YOUVETSI - Lamb & Tomato with Orzo (rice shaped pasta)
Every time I cook this dish it feels like my mum is next to me! She would always say…”remember to cook the meat until is very soft, so cook it as long as it needs before adding the orzo” and she would always serve it with crumbled feta stirred in at the end so that it would melt a little bit. That’s the way I used to eat it when I was a kid and I still do the same now. Hope you enjoy it…it’s a great, tasty and simple dish!
Ingredients for 4/6 people
3 tablespoons of olive oil
800g of lamb (shoulder or leg) or beef (chuck) cut into 3cm pieces
2 jars of Greka Tomato sauce with Mediterranean herbs or Greka Tomato sauce with Aubergine and sweet red peppers
400g Greka Orzo pasta
Feta cheese for crumbling at the end (if you don’t like feta you can use grated parmesan, pecorino or if you can find it kefalotiri cheese)

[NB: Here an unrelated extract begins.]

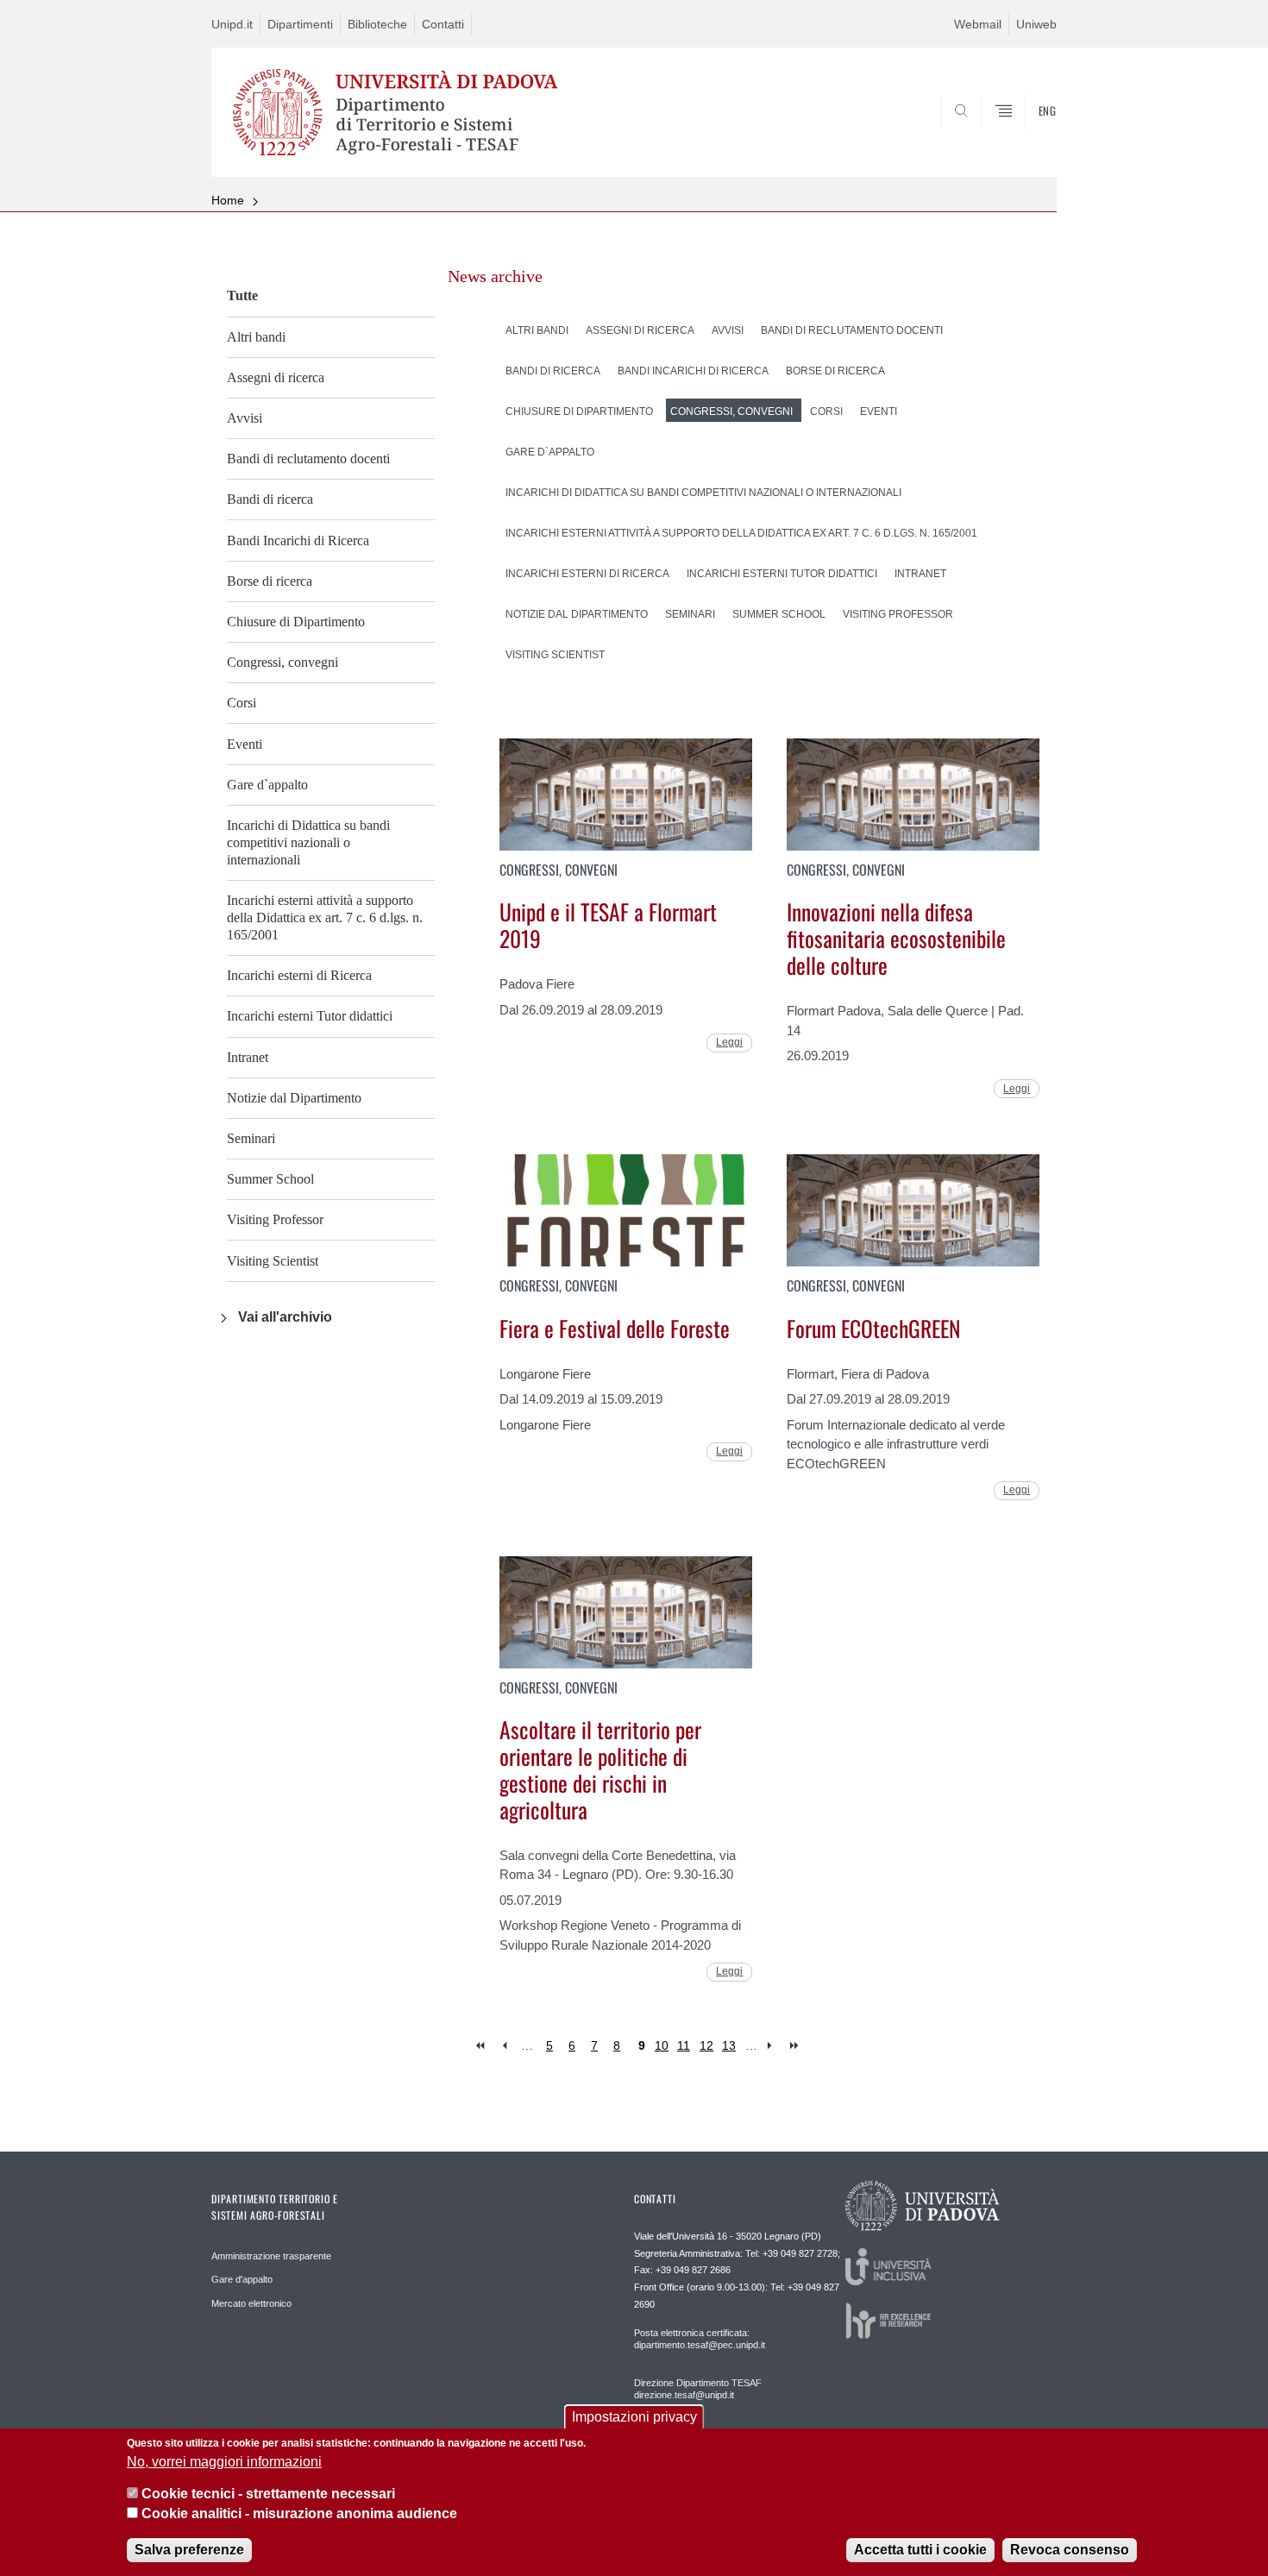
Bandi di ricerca (270, 499)
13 (729, 2045)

Salt and freshly milled pepper
Preheat the oven to 180 degrees Celsius (350 degrees Fahrenheit/Gas 4).
Heat the olive oil in a pan and fry the lamb/beef in batches until golden brown on all sides.
Transfer the meat pieces in a casserole dish and add the Greka sauce of your choice (both work really well). Add a 1 litre of hot water (or according to my mum 4 cups), add salt and freshly milled pepper to taste.
Cover with foil and bake for 1 hour or until the lamb/beef is really tender.
Once you are happy the meat is lovely and soft, add the orzo. Mix well, cover and return to the oven for 5 to 10 minutes. By this time the orzo should be soft and should have absorbed some of the sauce. You may need to add a little more hot water if the dish seems too dry.
Serve hot, sprinkled with the crumbled feta or cheese of your choice.
A nice fresh Greek salad and crusty bread is the only accompaniment you need to enjoy this dish!